Detachment of earnings orders are a mostly automated way of reclaiming tax from a person’s salary. It is non confrontational and avoids the need for bailiffs, but, could this form of debt collection be risky should there be miscalculations or mistakes?

HMRC toughens up on debt collection processes

HMRC has favoured other methods than seizing goods of late for those owing tax. Rather than wasting time and money on paying bailiffs to seize goods, they are deducting tax directly. Known as “attachment of earnings” orders, this method takes money directly. Money is subtracted from wages after some automatic calculation.

HMRC Officer

Private debt collection by HMRC ‘up by 62%’

When HMRC collect goods, they usually sell below market value. This makes debt collection by this method less cost effective. Our recent blog also highlighted recent findings that bailiffs have been going beyond their remit. The practice of attachment orders instead could be a viable alternative.

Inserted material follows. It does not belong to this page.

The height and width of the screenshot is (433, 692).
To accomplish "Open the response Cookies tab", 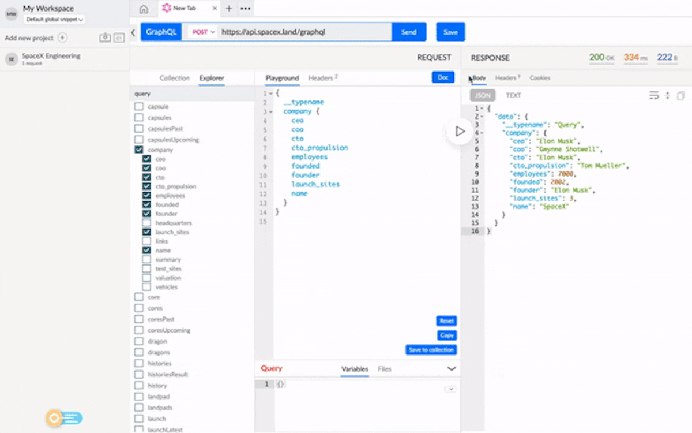I will pos(540,78).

It could be a move which could save HMRC a substantial amount on debt collection. The move comes as they had increased spending from £24m to £39m. The increase, between 2016 and 2017, being a huge 62%. Automation in debt collection can be a positive thing for both sides as it reduces confrontations. However, as we noted back in July of last year, automation can go wrong. If used correctly however, it can be a seamless form of resolving debt.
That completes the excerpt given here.